In the November 2017 Budget, the OBR projected a government deficit of £49.9 billion for 2017/18, £4.1 billion higher than in 2016/17. Wind forward four months to March 2018 and the OBR now projects that the current year’s deficit calculation will be £45.2 billion.This £4.7 billion drop in deficit from November’s figure is primarily due to marginally higher than expected tax receipts. In particular, the all-important month of January produced a £10 billion surplus.
The improvements to the OBR’s government borrowing projections were not as large as some pundits had expected, helping to justify Mr Hammond’s caution. As he (and the OBR) are only too aware, just as the government’s fortunes have improved since last November, they could also deteriorate by the 2018 Budget this autumn. A do-nothing Spring Statement has the benefit of keeping the financial powder dry for the issues still to come.

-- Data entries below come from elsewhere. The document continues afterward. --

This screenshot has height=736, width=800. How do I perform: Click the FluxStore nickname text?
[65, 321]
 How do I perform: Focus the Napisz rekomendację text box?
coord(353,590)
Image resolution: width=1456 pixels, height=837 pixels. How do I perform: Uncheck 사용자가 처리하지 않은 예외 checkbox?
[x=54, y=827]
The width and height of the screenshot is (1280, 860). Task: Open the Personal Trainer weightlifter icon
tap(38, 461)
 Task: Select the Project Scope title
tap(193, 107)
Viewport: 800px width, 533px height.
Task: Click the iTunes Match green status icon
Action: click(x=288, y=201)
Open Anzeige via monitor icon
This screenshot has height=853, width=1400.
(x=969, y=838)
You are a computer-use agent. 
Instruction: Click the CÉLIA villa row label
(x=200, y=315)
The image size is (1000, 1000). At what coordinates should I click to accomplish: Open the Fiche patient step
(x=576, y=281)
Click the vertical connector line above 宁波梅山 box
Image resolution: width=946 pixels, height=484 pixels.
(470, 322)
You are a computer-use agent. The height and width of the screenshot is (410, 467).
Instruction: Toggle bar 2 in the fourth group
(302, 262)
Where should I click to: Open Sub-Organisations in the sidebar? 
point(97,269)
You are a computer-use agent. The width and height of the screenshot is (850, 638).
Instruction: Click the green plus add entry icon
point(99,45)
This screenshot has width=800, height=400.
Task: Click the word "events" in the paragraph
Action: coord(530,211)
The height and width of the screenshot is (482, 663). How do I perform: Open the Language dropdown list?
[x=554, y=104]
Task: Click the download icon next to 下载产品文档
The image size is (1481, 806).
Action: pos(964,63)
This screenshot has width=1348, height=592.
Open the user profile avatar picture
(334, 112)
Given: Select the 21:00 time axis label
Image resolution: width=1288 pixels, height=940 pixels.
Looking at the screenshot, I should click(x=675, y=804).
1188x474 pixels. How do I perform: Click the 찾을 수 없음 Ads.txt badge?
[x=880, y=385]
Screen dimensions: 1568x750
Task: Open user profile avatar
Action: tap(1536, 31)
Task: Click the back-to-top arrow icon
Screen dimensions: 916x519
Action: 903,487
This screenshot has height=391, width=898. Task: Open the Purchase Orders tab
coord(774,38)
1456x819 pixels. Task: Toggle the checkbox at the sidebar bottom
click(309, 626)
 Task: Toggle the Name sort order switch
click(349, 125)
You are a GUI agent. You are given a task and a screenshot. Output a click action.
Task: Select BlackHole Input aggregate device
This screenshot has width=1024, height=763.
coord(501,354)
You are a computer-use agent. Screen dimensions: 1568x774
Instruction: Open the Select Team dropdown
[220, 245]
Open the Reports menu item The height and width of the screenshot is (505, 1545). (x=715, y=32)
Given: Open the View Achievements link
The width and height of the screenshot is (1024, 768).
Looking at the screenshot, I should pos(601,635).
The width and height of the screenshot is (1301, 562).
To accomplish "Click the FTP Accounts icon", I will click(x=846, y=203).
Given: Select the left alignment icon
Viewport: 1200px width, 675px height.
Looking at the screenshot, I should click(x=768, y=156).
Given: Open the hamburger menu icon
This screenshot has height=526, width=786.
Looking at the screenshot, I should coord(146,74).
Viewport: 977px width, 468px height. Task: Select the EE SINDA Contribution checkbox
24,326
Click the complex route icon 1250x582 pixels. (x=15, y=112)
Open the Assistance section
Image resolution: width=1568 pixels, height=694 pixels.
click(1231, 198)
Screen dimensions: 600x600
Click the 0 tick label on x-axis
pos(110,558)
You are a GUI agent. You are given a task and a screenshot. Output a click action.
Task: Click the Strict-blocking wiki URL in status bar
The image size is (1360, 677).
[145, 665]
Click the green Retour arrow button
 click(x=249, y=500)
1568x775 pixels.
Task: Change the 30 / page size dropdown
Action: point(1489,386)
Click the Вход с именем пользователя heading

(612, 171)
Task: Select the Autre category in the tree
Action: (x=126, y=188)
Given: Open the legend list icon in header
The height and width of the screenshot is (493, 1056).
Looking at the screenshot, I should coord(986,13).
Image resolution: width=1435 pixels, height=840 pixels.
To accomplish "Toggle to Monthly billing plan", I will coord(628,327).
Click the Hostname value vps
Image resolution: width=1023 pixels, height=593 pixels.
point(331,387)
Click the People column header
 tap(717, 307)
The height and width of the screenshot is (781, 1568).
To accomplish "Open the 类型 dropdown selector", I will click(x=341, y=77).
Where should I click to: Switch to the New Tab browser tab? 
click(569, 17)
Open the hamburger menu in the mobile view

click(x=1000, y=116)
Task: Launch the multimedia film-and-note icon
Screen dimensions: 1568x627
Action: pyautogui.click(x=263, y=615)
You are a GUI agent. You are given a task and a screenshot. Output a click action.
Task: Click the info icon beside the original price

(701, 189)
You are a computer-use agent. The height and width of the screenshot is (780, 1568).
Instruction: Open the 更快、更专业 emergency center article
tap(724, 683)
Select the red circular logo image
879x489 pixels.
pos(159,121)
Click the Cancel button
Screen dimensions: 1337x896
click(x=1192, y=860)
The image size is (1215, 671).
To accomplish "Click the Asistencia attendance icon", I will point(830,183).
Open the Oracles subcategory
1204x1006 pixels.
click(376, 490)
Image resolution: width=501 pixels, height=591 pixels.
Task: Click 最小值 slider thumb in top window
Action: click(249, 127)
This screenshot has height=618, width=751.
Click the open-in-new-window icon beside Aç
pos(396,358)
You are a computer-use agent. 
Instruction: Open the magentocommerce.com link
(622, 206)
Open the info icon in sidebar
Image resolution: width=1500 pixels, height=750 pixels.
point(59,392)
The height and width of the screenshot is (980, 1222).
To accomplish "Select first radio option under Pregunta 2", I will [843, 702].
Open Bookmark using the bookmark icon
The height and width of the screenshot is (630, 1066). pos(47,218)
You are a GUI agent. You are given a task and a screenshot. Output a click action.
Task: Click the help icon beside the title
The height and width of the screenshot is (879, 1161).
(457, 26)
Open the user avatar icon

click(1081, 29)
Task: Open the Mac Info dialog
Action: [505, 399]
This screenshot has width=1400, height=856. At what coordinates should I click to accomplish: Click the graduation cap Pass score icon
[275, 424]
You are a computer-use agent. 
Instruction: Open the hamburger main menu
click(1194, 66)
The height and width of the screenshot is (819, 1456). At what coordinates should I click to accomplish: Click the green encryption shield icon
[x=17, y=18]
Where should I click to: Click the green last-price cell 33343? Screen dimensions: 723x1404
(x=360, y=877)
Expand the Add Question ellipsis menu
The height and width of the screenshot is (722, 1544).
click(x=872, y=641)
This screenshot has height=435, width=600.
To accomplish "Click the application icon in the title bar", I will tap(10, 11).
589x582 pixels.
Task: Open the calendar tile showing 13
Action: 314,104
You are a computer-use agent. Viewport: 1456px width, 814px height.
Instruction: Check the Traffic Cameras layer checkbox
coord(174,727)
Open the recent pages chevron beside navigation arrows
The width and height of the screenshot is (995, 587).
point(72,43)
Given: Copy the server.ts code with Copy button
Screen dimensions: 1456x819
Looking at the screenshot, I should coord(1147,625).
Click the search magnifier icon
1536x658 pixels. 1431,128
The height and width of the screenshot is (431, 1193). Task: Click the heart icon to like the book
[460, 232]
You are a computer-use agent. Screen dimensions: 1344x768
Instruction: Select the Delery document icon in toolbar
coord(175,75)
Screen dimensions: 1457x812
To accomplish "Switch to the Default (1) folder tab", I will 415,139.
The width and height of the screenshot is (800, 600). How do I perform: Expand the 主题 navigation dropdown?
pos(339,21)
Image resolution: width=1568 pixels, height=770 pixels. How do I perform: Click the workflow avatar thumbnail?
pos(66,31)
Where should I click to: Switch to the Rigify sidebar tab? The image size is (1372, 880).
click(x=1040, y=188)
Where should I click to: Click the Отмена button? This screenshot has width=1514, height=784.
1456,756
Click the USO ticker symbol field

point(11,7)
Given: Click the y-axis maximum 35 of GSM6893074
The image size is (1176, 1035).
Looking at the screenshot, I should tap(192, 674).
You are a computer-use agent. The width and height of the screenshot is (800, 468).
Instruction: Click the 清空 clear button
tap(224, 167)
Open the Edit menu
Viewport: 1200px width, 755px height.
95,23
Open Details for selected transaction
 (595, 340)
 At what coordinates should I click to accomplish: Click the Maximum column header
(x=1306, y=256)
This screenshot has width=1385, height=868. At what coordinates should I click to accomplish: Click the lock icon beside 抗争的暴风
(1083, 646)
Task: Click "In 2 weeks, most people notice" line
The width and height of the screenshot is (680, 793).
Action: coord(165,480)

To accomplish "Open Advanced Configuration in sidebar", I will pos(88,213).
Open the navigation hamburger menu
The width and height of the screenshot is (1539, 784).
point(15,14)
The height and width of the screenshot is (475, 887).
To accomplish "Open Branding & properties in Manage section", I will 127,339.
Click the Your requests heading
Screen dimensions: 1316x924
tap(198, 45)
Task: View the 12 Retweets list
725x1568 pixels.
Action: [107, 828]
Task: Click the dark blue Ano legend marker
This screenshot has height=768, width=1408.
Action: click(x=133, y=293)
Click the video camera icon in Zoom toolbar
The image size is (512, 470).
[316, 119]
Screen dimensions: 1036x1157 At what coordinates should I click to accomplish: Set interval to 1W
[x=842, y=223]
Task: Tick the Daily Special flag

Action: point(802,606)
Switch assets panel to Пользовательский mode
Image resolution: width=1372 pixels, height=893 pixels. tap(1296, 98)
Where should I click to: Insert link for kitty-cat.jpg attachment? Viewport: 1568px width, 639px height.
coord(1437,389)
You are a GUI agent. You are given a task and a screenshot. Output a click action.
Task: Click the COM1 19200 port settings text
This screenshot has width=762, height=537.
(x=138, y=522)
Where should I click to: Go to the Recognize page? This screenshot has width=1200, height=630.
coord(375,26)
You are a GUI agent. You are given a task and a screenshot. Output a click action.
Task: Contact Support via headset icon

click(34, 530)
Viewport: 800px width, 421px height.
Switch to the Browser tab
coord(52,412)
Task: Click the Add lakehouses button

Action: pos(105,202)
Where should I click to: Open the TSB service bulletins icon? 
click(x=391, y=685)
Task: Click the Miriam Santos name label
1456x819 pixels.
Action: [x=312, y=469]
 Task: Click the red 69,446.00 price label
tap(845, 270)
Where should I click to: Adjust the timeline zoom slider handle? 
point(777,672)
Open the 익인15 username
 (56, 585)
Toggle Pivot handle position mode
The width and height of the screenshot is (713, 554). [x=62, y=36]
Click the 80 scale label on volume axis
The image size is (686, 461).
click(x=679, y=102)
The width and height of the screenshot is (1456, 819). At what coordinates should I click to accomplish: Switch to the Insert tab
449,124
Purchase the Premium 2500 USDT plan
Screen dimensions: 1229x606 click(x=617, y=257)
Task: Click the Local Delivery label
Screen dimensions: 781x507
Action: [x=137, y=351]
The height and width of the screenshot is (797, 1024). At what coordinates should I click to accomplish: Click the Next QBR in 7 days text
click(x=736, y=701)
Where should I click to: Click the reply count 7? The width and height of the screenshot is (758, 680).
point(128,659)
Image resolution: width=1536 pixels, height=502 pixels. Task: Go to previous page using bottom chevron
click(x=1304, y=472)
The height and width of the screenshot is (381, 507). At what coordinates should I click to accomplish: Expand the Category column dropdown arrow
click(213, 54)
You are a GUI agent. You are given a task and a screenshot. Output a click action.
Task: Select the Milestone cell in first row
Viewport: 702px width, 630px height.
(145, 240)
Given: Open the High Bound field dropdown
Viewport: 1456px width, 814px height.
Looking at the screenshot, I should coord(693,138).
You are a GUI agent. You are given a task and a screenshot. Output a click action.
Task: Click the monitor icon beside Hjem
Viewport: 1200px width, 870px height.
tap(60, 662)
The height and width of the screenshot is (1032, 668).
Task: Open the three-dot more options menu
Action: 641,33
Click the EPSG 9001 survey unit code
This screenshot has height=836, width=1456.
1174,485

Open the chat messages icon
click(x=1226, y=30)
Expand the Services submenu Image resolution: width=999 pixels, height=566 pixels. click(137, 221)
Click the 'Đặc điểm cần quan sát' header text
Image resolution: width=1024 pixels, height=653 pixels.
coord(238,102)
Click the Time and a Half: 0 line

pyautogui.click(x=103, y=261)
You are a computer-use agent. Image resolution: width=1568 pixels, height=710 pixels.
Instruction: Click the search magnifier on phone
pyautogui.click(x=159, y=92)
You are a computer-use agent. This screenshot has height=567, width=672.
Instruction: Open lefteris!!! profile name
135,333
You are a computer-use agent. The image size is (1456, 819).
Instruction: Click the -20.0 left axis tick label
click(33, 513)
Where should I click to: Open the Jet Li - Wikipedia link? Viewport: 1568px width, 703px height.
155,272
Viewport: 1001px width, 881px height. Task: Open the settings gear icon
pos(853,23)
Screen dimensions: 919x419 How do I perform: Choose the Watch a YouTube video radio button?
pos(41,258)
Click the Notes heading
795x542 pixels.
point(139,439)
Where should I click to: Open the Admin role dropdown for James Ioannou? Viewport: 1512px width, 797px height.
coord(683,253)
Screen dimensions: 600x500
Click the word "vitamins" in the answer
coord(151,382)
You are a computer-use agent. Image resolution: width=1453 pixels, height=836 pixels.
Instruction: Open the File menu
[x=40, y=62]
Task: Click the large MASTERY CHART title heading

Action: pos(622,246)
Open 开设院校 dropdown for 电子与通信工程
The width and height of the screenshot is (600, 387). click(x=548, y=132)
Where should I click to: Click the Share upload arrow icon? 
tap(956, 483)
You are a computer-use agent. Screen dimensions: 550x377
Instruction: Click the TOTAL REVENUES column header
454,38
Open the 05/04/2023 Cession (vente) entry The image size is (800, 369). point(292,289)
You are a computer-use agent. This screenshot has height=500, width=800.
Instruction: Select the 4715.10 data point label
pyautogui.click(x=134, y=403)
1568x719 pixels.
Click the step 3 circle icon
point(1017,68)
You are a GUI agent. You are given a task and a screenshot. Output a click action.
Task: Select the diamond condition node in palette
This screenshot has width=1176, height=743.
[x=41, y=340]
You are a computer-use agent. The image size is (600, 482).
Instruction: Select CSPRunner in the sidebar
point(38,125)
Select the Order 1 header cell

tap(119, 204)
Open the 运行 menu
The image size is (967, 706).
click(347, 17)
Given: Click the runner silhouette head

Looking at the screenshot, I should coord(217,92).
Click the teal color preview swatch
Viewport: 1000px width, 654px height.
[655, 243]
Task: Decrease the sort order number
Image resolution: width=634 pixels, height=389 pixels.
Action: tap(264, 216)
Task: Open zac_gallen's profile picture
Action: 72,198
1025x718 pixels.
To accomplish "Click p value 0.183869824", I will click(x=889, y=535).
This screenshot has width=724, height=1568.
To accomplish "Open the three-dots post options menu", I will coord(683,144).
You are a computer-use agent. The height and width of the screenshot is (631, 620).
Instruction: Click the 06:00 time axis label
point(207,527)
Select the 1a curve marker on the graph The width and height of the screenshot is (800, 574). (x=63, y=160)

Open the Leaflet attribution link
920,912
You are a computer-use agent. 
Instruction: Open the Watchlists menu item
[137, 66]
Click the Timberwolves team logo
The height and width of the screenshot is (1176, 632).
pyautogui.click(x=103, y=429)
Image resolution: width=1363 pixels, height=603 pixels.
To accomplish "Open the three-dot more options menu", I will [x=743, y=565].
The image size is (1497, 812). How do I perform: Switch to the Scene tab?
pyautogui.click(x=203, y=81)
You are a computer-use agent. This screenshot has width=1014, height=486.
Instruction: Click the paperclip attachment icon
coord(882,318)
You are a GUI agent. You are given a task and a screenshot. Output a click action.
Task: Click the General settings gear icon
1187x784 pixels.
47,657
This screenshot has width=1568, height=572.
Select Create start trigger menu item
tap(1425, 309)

UK economic growth remains disappointing, even if the OBR has lifted its forecasts marginally for the next few years - 2018 is now forecast to produce 1.5% growth. The Brexit negotiations continue to be a major unknown, with the OBR noting, “the absence of a meaningful basis to predict the precise outcome of the current negotiations with the EU”.Inflation, at 3.0% in January, is above the government’s target, adding to the government’s borrowing costs – over a quarter of government bonds are index-linked. Conventional interest rates are also on the rise, with the markets expecting another 0.25% increase to the base rate in May.
With such uncertainties, Mr Hammond’s strategy of one Budget a year and a thin Spring Statement is arguably wise.